I am willing to swap the fronts with the subs however it is a royal pain in the tush...

I guess tonight I will try that and re run MCACC but isn't it more important to get good sound and correct field with the mains...the subs could always be either EQ'ed or gain lowered?

How much sound field do I need in a 11' wide room...lol?

I just have my doubts that even though MCACC auto calibrates, how can it fix the sound of speakers too far away like the fronts compared to my screen (TV)...I want realistic sound and where it should be. 

I really don't hear too much boom or anything from the subs now...and looking at different posts and articles having the subs in the corners (a little away from the corners) isn't a bad thing... I am lost!

It just really bothered me listening to that movie and where the people were at near left of the screen sounded like they were off the movie and somewhere in the other room..

One question before I do the swap this weekend...if I move the subs in...they will be right next to my A/V equipment...right where the right one would be is my HT PC....do I need to worry about the sub being close to the computer and the hard drive...it would be say like 2" from the A/V stand and my computer is at the bottom of the stand on the right?


----------



## Dale Rasco

Unfortunately there is no silver bullet in the audio world. Most of the contributors here, myself included, will tell you it's really the starting place from which you build your sound. The main reason for that is, in the end the only opinion that counts is the one formed after listening. We have all pulled our hair out trying force everything into a particular set of standards but it really comes down to "do I like what I am hearing?". Give the MCACC a shot and see where you end up and build from that.

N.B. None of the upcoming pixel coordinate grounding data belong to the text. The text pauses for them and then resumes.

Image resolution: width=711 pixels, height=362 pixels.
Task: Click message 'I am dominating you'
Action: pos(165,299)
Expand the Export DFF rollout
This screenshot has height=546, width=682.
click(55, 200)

BTW, I would really like to know how it turns out.


----------



## StuBerger

Well...the swapping of the front speakers and the subs is a NO GO...I moved them yesterday and before I could even do another MCACC the wife put the kabash on the switch...the right speaker was blocking the window and was qwashed right away! Oh well, the way it is now doesn't sound bad at all...just would like to get a better grasp of MCACC and start to buy or build some acoustic treatments!

When we move after the house is done, I will make sure Stu has a dedicated HT room...then it's all up to ME!


----------



## Dale Rasco

Ahh, the wife factor. I to had to buy a bigger house with a dedicated room in order to get my sound to the next level. :hsd: Be sure to let us know when you get the new place and get new room setup. It would be nice to see some picks. In the meantime, take advantage of this time to get to know the MCACC and pickup an SPL meter and get familiar with REW. :T


----------



## StuBerger

Yes, that is going to be my objective...to get a grasp of MCACC...and buy a SPL meter! You know, when I started this thread as well as the same in other forums the idea was figuring out why MCACC wasn't getting the sound right..usually sounds muffled and not very detailed and I dont know how my subs came into the picture...probably because of the pictures..lol!

It seems that alot of people have suggested I move the subs either in and fronts out or move them....I don't hear that much "boomy" however I am new to all this! I actually placed them in the corners since Pete at HSU suggested it as well as sites that show proper sub placement...aside from having multiple subs like say in the middle of the room on each side or one in front corner and one in opposite back corners they show the two (1/4 of the RW on each side but I can't do that since the room is very narrow) up front!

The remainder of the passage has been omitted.